# COMPLETE THE FOLLOWING:
1. Please reproduce the stretch of the abstract on historic town maps from "Keywords: Urban History, Historical" through "of urban space." word for word.
2. Decide whether each statement agrees with the abstract on historic town maps, answering yes or no and quoting the words that settle it: (a) The European Town Atlas project was set up by the International Commission for the History of Towns in the 1960s. (b) Every country in the project offers a digital, web-based version of its town maps. (c) The town maps rest on cadastral maps from the 18th century.

The Historical Town Maps and Digital Cartography

Elisabeth GRUBER
(University of Salzburg | Krems an der Donau, Austria)

Keywords: Urban History, Historical Town Atlas, Topography, Middle Ages

In my paper, I want to take a critical look from a historian’s perspective on the role of Historic Town Maps basing on 19th-century-cadastral maps as a source for a comparative topographical research of urban space.
After the rather recent ‘spatial-turn’ in historical research during the 1990s, the attention of urban historians also turned (back) to topographical and spatial issues. General approaches such as social topography, the everyday and ceremonial usage of urban space(s), the interaction of the different social spheres, the role of geographical conditions determining urban development are nowadays in focus. This approach has already been taken up within the framework of the European Town Atlas project that was established by the International Commission for the History of Towns during the 1960ies. Since then, eighteen countries have published more than five hundred town atlases with the aim to provide a basis for the comparative topographical research whereas only some countries – including the Austria – provide a digital and web-based version of the town maps. Being based on cadastral maps dating from the 19th century, the town maps provide an ideal source for exploring the morphogenesis of any given town communicating complex material on the fabric of a town at a particular point in time in the period. Along this lines, the paper discusses the possibilities, difficulties and limits of using the digital historic town maps as ‘sources’ for approaching diverse aspects of urban topography, spaces and communities in medieval and early modern Austria by connecting the historic town atlases to wider debates and developments in digital cartography and spatial technology.

# PROVIDED RECORDS:
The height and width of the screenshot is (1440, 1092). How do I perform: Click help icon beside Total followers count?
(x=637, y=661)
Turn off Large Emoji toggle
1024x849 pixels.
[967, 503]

# PROBLEM SOLUTIONS:
1.
Keywords: Urban History, Historical Town Atlas, Topography, Middle Ages

In my paper, I want to take a critical look from a historian’s perspective on the role of Historic Town Maps basing on 19th-century-cadastral maps as a source for a comparative topographical research of urban space.

2.
(a) Yes: "established by the International Commission for the History of Towns during the 1960ies"
(b) No: "only some countries – including the Austria – provide a digital and web-based version of the town maps"
(c) No: "Being based on cadastral maps dating from the 19th century"